▶ _What you should do_
Would you output the lines from the one containing "The width and" through the final line of the entries, exactly and with pictures omitted?

[Stored items]
□ □ □ □ □ □ □
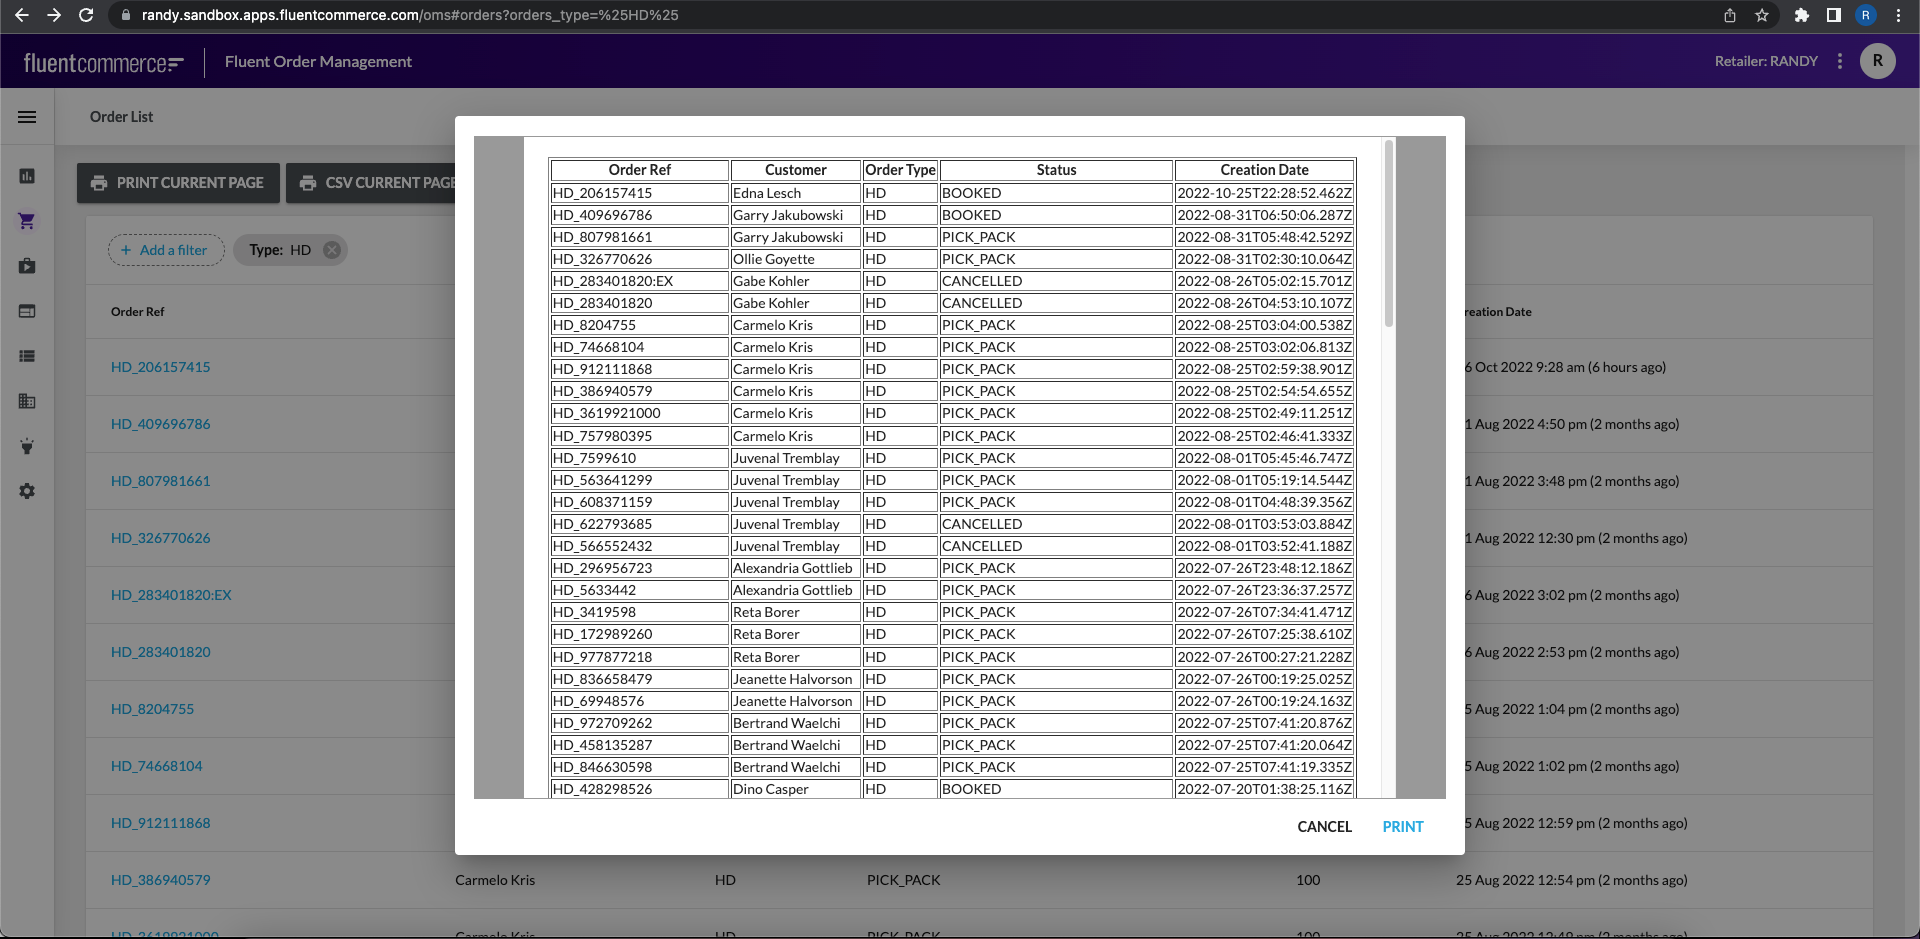Open the building locations sidebar icon
The image size is (1920, 939).
27,401
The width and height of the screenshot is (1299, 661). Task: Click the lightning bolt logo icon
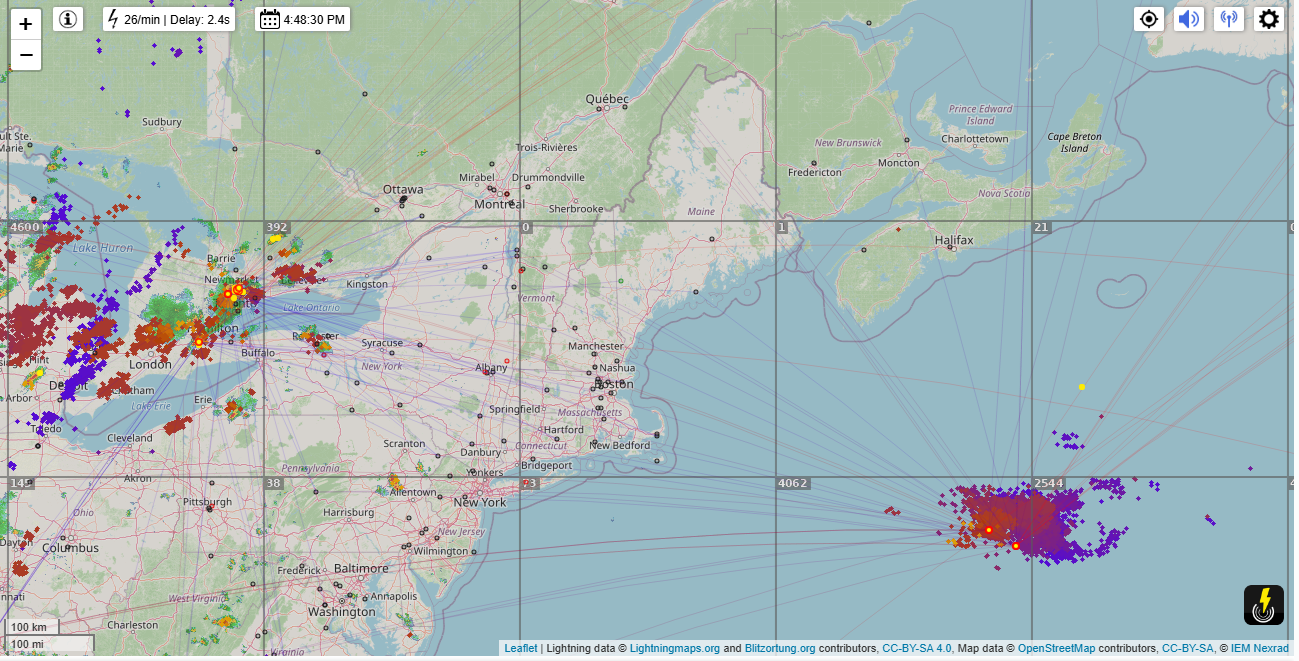1263,605
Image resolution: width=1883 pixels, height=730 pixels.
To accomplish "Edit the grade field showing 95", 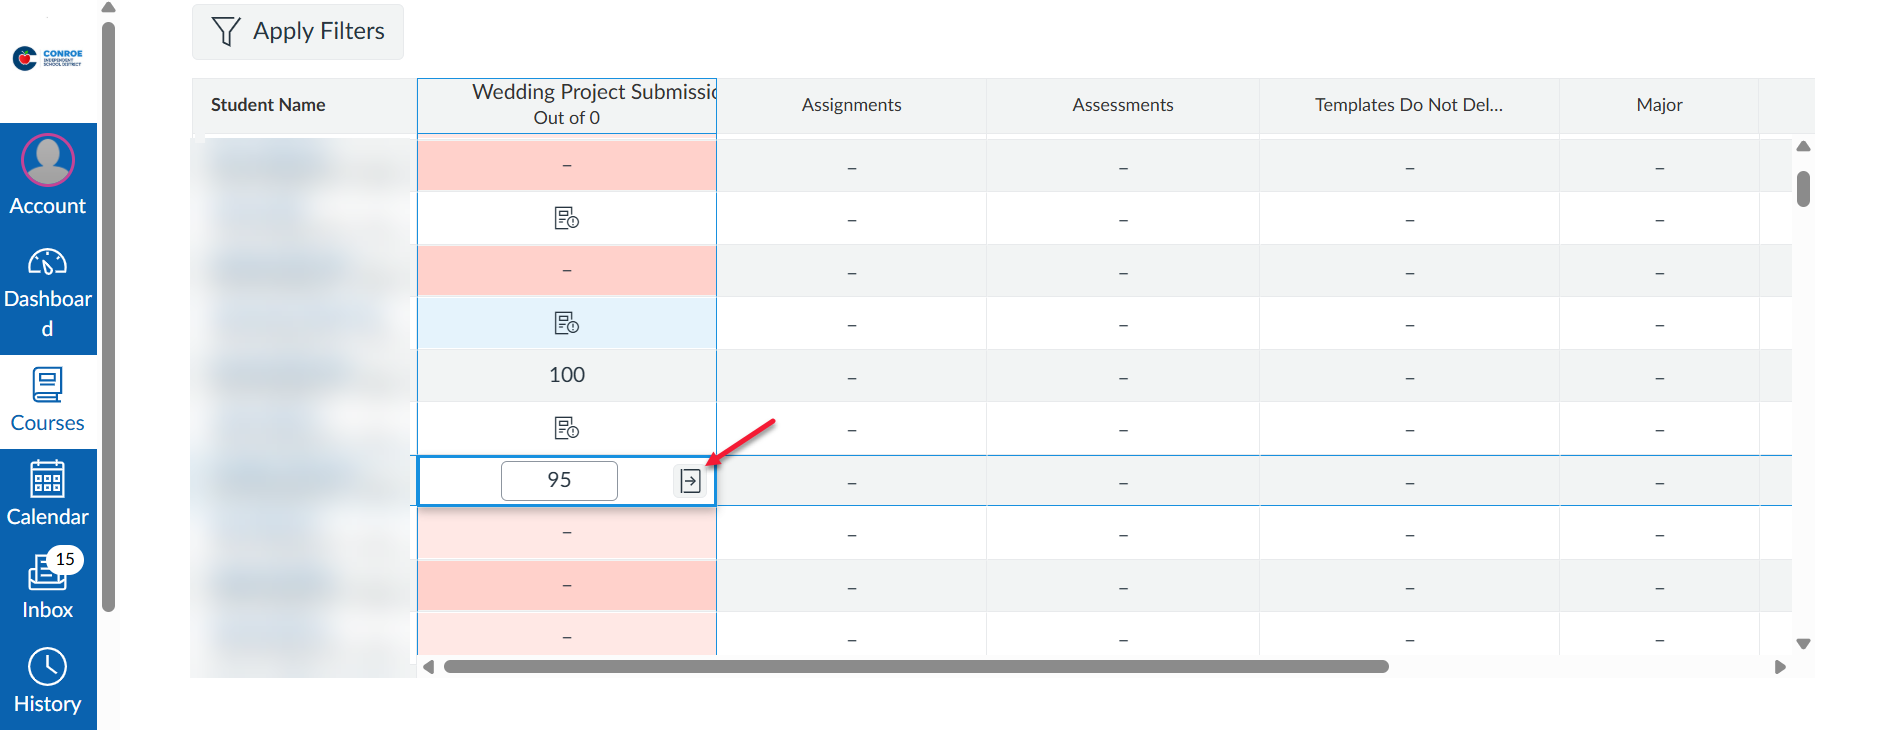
□ □ □ □ □ □ □
▶ _Task solution_
The width and height of the screenshot is (1299, 661). Task: Click the lightning bolt logo icon
1263,605
Image resolution: width=1883 pixels, height=730 pixels.
To accomplish "Edit the grade field showing 95", 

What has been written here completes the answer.